Work instructions:
Continue the forum post on matching a start date to its row with EPPlus, picking up right after its final line.

Text extract:
Search code examples
c#.netexceloledbepplus

How to match date to row then get the final column value using EPPlus?


So far I can do an easy data grab from the spreadsheet, just getting the ref number row but I currently don't know how to match the row to the data section before getting the correct data out.

I currently have to extract some data from the excel spreadsheet example below:

Start date  Ref number
29/07/2015  2342326
01/07/2016  5697455
02/08/2016  3453787
02/08/2016  5345355
02/08/2015  8364456
03/08/2016  1479789
04/07/2015  9334578

The main question is would it be possible to read in the data from a set date, from the row and get the ref number form the set date e.g. Start date.

For example if i just wanted the data from the date set to the 1st of last month and upwards.

How would this be best implemented.

Example of current code used to get the column, using basic OleDb:

using System;
using System.Data.OleDb;
using System.Text.RegularExpressions;

namespace Number_Cleaner
{
    public class NumberCleanerReport
    {
        public void runExcel_Report()
        {
            Console.ForegroundColor = ConsoleColor.Green;
            Console.WriteLine("[*][START OF: NumberExt.xls, Number Extraction]");
            Console.ResetColor();
            string con =
            @"Provider=Microsoft.Jet.OLEDB.4.0;Data Source=NumberExt.xls;" +
            @"Extended Properties='Excel 8.0;HDR=Yes;'";

        string connectionString = ExcelWriter.GetConnectionString();

        using (OleDbConnection conn = new OleDbConnection(connectionString))
        {
            conn.Open();
            OleDbCommand cmd = new OleDbCommand();
            cmd.Connection = conn;

            using (OleDbConnection connection = new OleDbConnection(con))
            {
                connection.Open();
                OleDbCommand command = new OleDbCommand("select * from [Sheet1$]", connection);
                System.IO.StreamWriter files = new System.IO.StreamWriter(Controller.fpath + "NumberExtOutput.txt");
                using (OleDbDataReader dr = command.ExecuteReader())

(Entries on where items appear)
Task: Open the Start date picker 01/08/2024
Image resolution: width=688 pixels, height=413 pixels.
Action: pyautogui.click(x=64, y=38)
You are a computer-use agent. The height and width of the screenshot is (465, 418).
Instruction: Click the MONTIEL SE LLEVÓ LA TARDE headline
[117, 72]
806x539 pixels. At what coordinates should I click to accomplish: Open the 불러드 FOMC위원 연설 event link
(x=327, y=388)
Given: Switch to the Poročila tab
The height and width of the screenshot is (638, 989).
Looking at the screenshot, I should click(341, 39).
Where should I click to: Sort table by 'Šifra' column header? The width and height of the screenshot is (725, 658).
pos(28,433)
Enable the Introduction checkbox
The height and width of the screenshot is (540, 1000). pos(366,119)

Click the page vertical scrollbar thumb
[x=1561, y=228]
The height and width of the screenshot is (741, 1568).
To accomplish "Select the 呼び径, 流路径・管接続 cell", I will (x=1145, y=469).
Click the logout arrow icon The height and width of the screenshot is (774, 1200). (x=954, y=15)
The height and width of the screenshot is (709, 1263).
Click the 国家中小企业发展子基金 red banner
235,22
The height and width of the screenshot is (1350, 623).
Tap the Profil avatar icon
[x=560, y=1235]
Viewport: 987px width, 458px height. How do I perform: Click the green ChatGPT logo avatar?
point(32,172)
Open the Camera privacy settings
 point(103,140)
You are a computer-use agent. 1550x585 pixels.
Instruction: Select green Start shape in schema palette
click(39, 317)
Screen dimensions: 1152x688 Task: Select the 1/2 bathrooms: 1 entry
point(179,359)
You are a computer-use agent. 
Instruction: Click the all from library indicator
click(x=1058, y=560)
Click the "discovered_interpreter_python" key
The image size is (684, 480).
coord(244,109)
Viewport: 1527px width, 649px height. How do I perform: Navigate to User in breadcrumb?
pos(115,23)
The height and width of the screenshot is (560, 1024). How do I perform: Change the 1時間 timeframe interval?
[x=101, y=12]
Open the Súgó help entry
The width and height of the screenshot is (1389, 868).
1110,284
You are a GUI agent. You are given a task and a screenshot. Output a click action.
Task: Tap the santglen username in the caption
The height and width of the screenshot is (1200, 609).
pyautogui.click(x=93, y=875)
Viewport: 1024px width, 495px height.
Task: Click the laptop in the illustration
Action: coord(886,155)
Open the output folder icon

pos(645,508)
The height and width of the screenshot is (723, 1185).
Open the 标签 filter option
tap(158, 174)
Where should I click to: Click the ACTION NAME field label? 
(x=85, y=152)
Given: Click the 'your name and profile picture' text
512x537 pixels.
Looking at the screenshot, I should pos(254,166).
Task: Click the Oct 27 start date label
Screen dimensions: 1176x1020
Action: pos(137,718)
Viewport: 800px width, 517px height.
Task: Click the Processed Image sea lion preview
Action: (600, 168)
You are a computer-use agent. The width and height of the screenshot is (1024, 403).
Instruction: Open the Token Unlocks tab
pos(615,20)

Result below:
                {
                    while (dr.Read())
                    {
                        var row1Col0 = dr[0];
                        string ExcelData = row1Col0.ToString();
                        string subStr = "null";

                        try
                        {
                            subStr = ExcelData.Substring(0, 6);
                        }
                        catch
                        {
                            //Console.WriteLine("Found Nulls.");
                        }

                        if (subStr == "00")
                        {
                            string result = Regex.Replace(ExcelData, "^00", "0");
                            Console.WriteLine(result);
                            files.WriteLine(result);
                            cmd.CommandText = "INSERT INTO [table1]('MainNmbers') VALUES(" + result + ");";
                            cmd.ExecuteNonQuery();
                        }
                    }
                    files.Close();
                    conn.Close();
                    Console.ForegroundColor = ConsoleColor.Green;
                    Console.WriteLine("[*][END OF: NumberExt.xls, RefNumber Extraction]");
                    Console.ResetColor();
                }
            }
        }
    }
}
}

Solution

  • You could load it into a DataTable and then filter it with Linq-To-DataTable. Here's a method that reads all as strings. You could modify it so that it parse the first column to DateTime and the second to int with DateTime.Parse or DateTime.ParseExact and int.Parse:

    public static DataTable GetDataTableFromExcel(string path, bool hasHeader = true)
    {
        using (var pck = new OfficeOpenXml.ExcelPackage())
        {
            using (var stream = File.OpenRead(path))
            {
                pck.Load(stream);
            }
            var ws = pck.Workbook.Worksheets.First();  
            DataTable tbl = new DataTable();
            foreach (var firstRowCell in ws.Cells[1, 1, 1, ws.Dimension.End.Column])
            {
                tbl.Columns.Add(hasHeader ? firstRowCell.Text : string.Format("Column {0}", firstRowCell.Start.Column));
            }
            var startRow = hasHeader ? 2 : 1;
            for (int rowNum = startRow; rowNum <= ws.Dimension.End.Row; rowNum++)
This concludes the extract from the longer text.